Girl Gone Wilder
Author: Wendy McClure
We bookish nerd girls understand one another. While Little House on the Prairie wasn’t my drug of choice (I preferred high fantasy with talking animals), I still remember my intense absorption — bordering on obsession — with the scrappy, resourceful, and outdoorsy heroines of my favorite childhood books. I wanted to spear fish with a sharpened stick and weave a cape out of iridescent feathers, like the girl in Island of the Blue Dolphins! (Well, maybe not, but I wanted to imagine myself as capable of doing these things.) For generations of girls, the cozy, charming romance of the Little House world could weave a powerful spell, the kind that leads a seemingly normal woman to buy butter churns off eBay and sleep in a covered wagon out of a desire to rekindle that childhood magic.
Wendy McClure’s childhood attachment to Laura Ingalls Wilder comes back with full force when she rediscovers her old set of Little House books while caring for her terminally ill mother. Diving into the comforting, predictable safety of the familiar stories, McClure rereads the series, then branches out into frontier-themed cookbooks and biographies of Wilder’s life. Shocked to learn that the books diverge in significant ways from Wilder’s actual family history — “that the novels, in fact, are novels” — McClure decides to delve into the bizarre world of Laura fandom.
While her boyfriend gamely reads the books one after another, McClure shops online for butter churns and wheat grinders, researches Wilder’s vilified daughter (and co-author) Rose, and plans a road trip to historical Ingalls-family sites. Her journey leads her to a dugout sod house, the American Girls flagship store, and an end-times survivalist homestead, but the more shrines her pilgrimage leads her to, the more McClure is forced to admit that her idealized childhood visions of prairie life don’t match up with the grim, hardscrabble reality of the Ingalls’ history: skipping out on unpaid rent, couch-surfing with friends and relatives, and illegally occupying Indian land in the hopes of claiming a parcel for themselves. Ultimately, McClure comes to realize that her Laura-mania is rooted in her grief over her mother’s death, and her longing to return to the happier, simpler days of childhood that she took for granted when fantasizing about a rustic alternate life on the prairie.

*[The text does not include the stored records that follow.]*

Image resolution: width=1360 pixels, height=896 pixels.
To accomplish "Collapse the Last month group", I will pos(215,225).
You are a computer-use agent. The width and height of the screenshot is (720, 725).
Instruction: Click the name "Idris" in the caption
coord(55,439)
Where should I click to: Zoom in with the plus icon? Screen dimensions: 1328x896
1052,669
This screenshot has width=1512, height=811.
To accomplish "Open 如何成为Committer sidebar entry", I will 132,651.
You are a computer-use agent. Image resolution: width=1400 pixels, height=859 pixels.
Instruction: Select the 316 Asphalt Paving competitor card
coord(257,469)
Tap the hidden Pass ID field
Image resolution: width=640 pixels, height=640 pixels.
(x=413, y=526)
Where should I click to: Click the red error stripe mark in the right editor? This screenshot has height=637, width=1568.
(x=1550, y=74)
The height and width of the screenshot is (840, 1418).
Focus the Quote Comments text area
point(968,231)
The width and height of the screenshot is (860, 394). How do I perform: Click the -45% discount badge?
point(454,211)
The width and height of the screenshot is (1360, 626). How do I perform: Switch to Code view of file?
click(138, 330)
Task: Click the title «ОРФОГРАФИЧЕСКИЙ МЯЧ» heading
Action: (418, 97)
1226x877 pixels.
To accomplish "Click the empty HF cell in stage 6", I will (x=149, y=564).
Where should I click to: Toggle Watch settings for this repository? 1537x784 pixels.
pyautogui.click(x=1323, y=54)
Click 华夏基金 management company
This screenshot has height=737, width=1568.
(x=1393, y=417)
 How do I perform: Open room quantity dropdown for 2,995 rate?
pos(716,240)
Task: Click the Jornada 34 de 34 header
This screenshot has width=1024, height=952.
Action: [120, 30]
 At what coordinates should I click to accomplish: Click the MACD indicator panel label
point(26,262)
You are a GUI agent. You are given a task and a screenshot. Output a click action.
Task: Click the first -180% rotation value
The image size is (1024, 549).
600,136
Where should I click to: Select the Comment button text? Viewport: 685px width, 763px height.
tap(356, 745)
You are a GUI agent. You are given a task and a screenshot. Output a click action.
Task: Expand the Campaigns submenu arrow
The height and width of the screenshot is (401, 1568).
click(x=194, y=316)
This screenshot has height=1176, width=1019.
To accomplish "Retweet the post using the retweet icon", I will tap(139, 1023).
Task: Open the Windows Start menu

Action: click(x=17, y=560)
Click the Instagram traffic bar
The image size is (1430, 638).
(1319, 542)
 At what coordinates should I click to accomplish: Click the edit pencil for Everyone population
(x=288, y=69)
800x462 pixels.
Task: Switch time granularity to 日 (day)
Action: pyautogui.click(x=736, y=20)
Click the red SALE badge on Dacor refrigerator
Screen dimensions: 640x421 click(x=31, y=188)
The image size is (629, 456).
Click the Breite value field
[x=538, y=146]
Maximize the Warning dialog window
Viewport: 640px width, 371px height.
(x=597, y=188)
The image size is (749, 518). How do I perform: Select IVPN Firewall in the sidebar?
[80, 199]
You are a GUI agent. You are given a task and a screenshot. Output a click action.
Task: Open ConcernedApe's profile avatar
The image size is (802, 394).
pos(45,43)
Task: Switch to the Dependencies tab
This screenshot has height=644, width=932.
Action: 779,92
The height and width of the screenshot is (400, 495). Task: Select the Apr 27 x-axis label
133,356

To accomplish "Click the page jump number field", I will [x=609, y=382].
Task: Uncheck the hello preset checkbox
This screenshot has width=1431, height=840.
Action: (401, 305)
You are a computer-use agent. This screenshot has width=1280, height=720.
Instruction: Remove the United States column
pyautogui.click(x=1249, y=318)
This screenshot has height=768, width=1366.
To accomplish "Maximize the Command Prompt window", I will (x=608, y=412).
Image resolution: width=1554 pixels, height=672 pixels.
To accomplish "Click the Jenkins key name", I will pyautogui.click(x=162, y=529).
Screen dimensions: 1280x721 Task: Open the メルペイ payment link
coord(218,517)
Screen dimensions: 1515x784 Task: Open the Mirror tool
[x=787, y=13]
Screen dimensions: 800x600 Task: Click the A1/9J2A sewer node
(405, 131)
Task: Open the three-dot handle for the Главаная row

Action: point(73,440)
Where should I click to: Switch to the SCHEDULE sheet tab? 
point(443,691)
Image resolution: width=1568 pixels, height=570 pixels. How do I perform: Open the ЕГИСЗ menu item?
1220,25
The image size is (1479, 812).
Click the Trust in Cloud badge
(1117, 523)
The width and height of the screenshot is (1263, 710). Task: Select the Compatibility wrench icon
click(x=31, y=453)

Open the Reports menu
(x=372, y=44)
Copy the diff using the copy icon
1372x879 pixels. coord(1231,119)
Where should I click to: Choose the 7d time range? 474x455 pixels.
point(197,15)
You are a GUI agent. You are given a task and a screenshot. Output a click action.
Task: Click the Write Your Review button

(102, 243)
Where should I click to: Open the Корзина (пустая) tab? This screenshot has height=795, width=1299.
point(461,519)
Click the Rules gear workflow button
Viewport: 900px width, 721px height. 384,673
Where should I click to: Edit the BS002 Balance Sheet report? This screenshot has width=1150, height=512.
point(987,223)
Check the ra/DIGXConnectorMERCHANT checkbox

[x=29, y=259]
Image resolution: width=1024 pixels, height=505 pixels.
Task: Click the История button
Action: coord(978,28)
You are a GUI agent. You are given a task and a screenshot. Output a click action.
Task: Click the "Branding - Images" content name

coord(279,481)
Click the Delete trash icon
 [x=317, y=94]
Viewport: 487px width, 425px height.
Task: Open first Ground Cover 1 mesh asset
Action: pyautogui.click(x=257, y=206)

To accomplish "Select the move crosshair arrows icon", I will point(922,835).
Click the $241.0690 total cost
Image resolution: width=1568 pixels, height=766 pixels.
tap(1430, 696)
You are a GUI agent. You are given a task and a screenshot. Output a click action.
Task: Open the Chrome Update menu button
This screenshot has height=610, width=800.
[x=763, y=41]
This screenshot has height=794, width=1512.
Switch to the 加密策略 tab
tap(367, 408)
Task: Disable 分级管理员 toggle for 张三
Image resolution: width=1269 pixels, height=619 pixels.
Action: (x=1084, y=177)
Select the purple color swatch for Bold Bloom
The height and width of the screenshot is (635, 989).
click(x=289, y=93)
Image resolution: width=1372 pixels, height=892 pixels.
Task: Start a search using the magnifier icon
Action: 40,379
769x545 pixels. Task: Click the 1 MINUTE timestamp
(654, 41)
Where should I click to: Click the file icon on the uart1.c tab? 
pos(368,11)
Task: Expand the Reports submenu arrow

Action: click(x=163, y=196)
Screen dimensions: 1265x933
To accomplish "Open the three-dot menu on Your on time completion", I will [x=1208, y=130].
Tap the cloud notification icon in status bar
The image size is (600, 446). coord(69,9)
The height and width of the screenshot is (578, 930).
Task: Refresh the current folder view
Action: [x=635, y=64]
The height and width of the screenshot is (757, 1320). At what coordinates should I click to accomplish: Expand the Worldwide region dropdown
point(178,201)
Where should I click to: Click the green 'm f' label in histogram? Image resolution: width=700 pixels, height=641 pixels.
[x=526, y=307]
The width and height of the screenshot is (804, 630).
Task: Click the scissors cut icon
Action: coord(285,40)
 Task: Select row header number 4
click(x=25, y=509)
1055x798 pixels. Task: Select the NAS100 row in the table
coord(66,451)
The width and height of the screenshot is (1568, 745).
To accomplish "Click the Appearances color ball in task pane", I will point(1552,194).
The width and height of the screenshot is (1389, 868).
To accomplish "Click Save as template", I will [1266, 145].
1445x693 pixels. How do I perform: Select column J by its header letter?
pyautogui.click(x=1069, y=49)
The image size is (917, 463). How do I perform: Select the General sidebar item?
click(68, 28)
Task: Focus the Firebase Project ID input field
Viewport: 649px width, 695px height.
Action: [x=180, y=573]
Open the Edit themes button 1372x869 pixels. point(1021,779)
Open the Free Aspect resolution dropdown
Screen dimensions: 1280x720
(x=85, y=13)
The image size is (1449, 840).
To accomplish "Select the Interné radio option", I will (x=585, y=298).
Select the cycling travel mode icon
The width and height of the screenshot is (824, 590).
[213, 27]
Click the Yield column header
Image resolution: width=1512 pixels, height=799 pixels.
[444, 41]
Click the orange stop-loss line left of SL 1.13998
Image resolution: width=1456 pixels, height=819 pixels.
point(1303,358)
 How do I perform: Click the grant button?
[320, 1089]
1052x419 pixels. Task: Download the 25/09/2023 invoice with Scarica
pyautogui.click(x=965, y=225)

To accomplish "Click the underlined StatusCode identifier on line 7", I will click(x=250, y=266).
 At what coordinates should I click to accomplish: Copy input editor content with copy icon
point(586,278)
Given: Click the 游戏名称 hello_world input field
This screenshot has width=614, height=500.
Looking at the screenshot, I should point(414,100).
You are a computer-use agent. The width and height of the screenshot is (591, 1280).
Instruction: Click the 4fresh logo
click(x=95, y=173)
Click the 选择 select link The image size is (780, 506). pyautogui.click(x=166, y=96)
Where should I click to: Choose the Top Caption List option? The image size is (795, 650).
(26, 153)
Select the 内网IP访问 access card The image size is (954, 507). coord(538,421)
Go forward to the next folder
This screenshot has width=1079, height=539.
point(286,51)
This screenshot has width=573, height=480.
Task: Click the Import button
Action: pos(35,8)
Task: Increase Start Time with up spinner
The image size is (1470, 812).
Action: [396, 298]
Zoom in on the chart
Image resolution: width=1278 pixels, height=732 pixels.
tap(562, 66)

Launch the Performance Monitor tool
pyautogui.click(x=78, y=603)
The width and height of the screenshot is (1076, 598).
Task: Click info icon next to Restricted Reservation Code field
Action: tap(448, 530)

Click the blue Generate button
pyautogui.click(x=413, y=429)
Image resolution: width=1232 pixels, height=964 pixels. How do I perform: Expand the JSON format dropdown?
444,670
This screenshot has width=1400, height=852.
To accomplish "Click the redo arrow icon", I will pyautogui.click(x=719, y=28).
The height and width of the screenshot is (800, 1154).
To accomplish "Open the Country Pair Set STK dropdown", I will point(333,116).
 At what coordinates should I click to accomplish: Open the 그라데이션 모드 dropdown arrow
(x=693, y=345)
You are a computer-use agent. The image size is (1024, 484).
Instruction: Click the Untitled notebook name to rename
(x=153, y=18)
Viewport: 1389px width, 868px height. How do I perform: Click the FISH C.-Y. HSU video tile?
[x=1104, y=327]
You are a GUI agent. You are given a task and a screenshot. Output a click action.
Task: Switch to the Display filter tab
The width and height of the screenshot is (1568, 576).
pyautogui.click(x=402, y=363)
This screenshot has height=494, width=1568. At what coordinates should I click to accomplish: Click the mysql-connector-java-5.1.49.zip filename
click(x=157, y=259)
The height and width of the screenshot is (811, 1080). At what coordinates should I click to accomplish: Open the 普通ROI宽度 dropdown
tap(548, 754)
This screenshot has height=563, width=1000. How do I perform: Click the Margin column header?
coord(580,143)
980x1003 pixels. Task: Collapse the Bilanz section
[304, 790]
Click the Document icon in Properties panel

The ambling, historical journey and quirky tone will surely appeal to fans of Sarah Vowell’s peripatetic books, and while the parts about McClure’s mother are bittersweet and often tinged with grief, it’s leavened with enough wryly humorous observations to keep the story moving forward without getting bogged down. If you’ve ever added the Frontier House DVD box set to your Amazon wish list, fantasized about baking biscuits on a wood-burning stove, or longed for a simple time where an orange in your Xmas stocking was actually something to get excited about, The Wilder Life will warm your pioneer heart.